Your instructions ▸
Put the rows into a numbered list, beginning at the line that contains "You are a computer-use" and stopping after the line that contains "click(312, 667)", with both of those lines included. Omit any blank lines and any pictures.

Records to use ▸
■ ■ ■ ■

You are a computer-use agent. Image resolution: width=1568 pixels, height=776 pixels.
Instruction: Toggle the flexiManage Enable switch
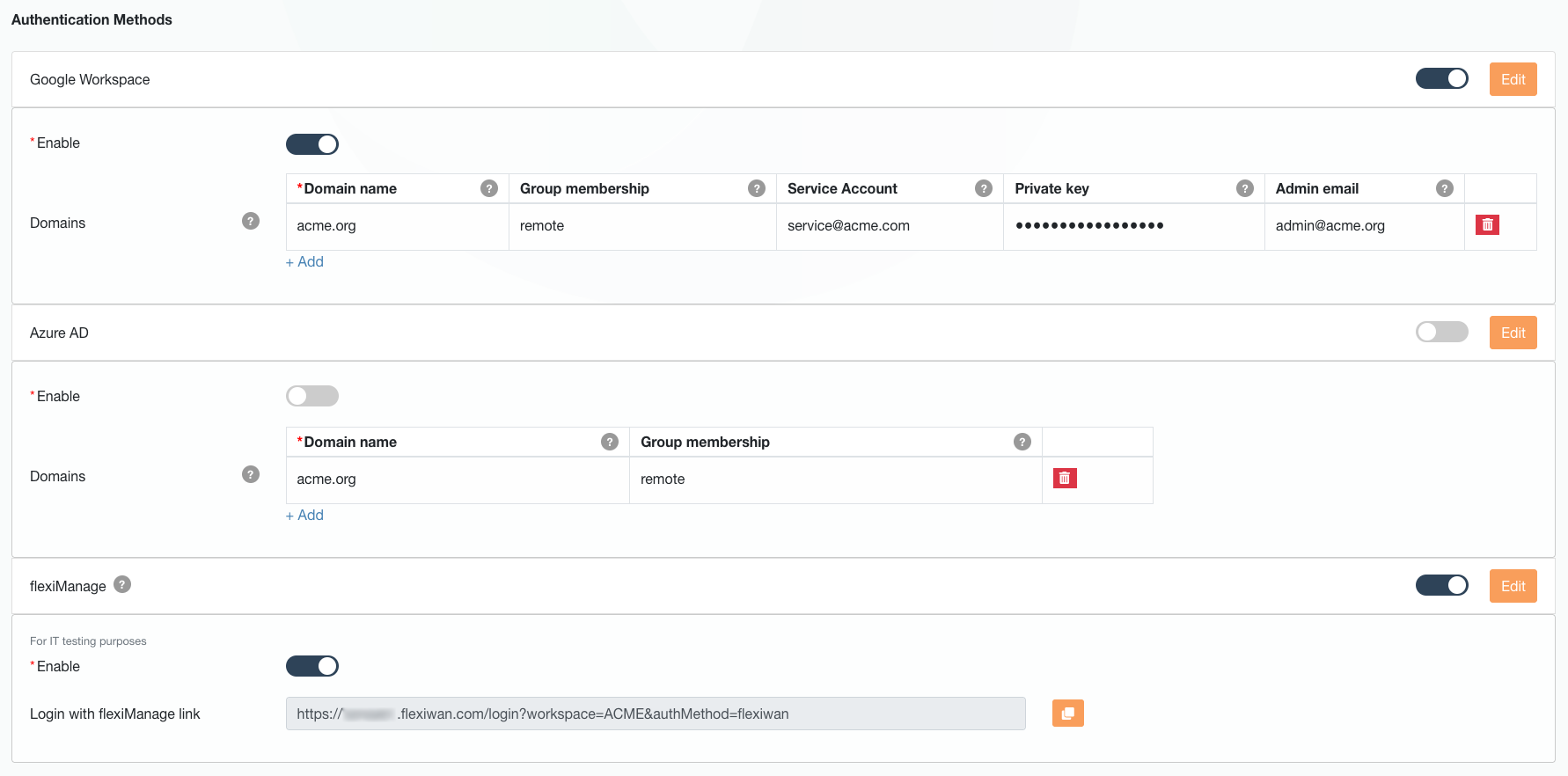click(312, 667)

■ ■ ■ ■

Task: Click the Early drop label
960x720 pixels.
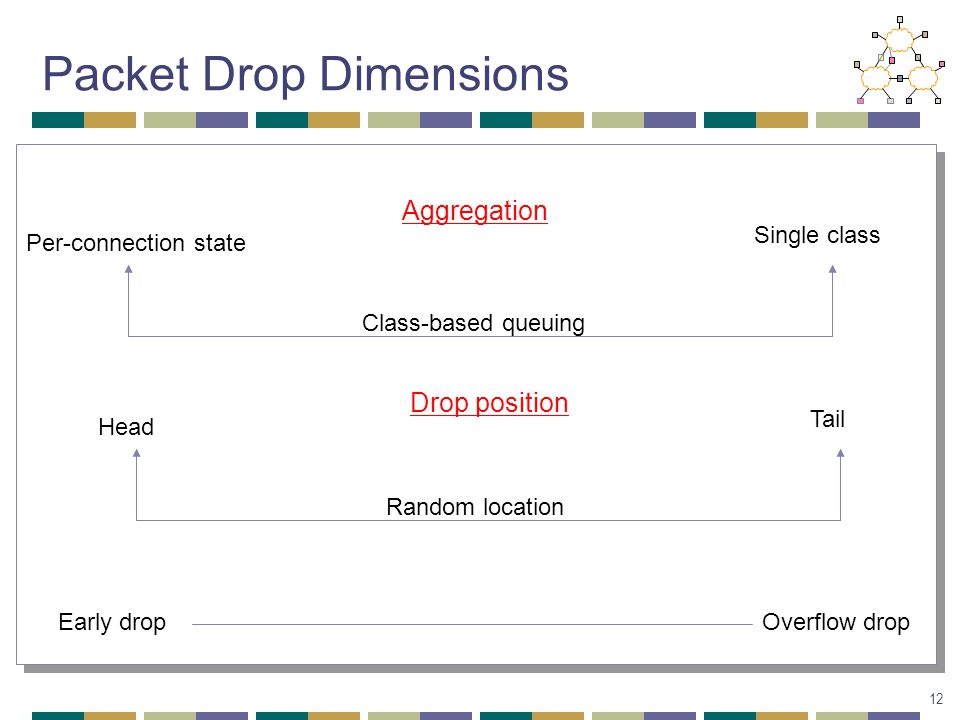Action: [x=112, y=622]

■ ■ ■ ■

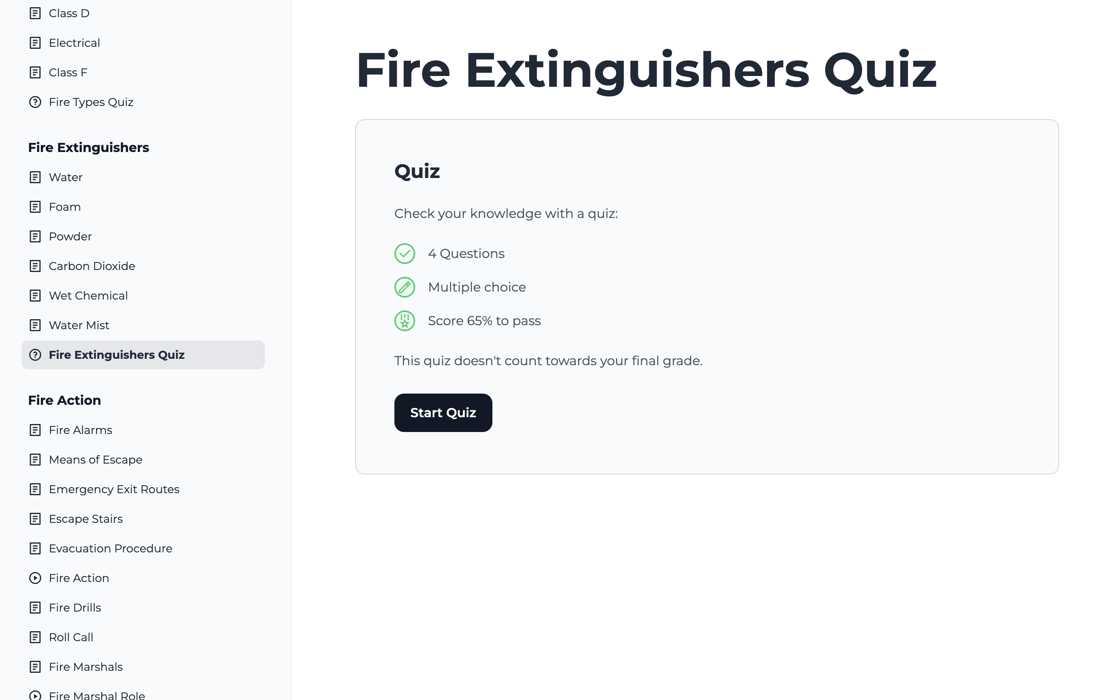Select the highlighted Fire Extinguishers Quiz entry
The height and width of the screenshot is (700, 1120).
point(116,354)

■ ■ ■ ■

Result of the exercise ▸
1. You are a computer-use agent. Image resolution: width=1568 pixels, height=776 pixels.
2. Instruction: Toggle the flexiManage Enable switch
3. click(312, 667)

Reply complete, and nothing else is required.